1 Mattan oğlu Şefatya, Paşhur oğlu Gedalya, Şelemya oğlu Yehukal ve Malkiya oğlu Paşhur Yeremyanın halka söylediği şu sözleri duydular:
2 ‹‹RAB diyor ki, ‹Bu kentte kalan kılıçtan, kıtlıktan, salgından ölecek. Kildanilere gidense sağ kalacak, canını kurtarıp yaşayacak.›
3 RAB diyor ki, ‹Bu kent kesinlikle Babil Kralının ordusuna teslim edilecek, Babil Kralı onu ele geçirecek.› ››
4 Önderler krala, ‹‹Bu adam öldürülmeli›› dediler, ‹‹Çünkü söylediği bu sözlerle kentte kalan askerlerin ve halkın cesaretini kırıyor.

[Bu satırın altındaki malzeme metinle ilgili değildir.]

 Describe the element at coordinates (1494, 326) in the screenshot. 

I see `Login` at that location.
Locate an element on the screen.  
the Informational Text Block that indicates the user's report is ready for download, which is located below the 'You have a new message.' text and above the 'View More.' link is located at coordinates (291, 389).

Bu adam halkın yararını değil, zararını istiyor.››
5 Kral Sidkiya, ‹‹İşte o sizin elinizde›› diye yanıtladı, ‹‹Kral size engel olamaz ki.››
6 Böylece Yeremyayı alıp kralın oğlu Malkiyanın muhafız avlusundaki sarnıcına halatlarla sarkıtarak indirdiler. Sarnıçta su yoktu, yalnız çamur vardı. Yeremya çamura battı.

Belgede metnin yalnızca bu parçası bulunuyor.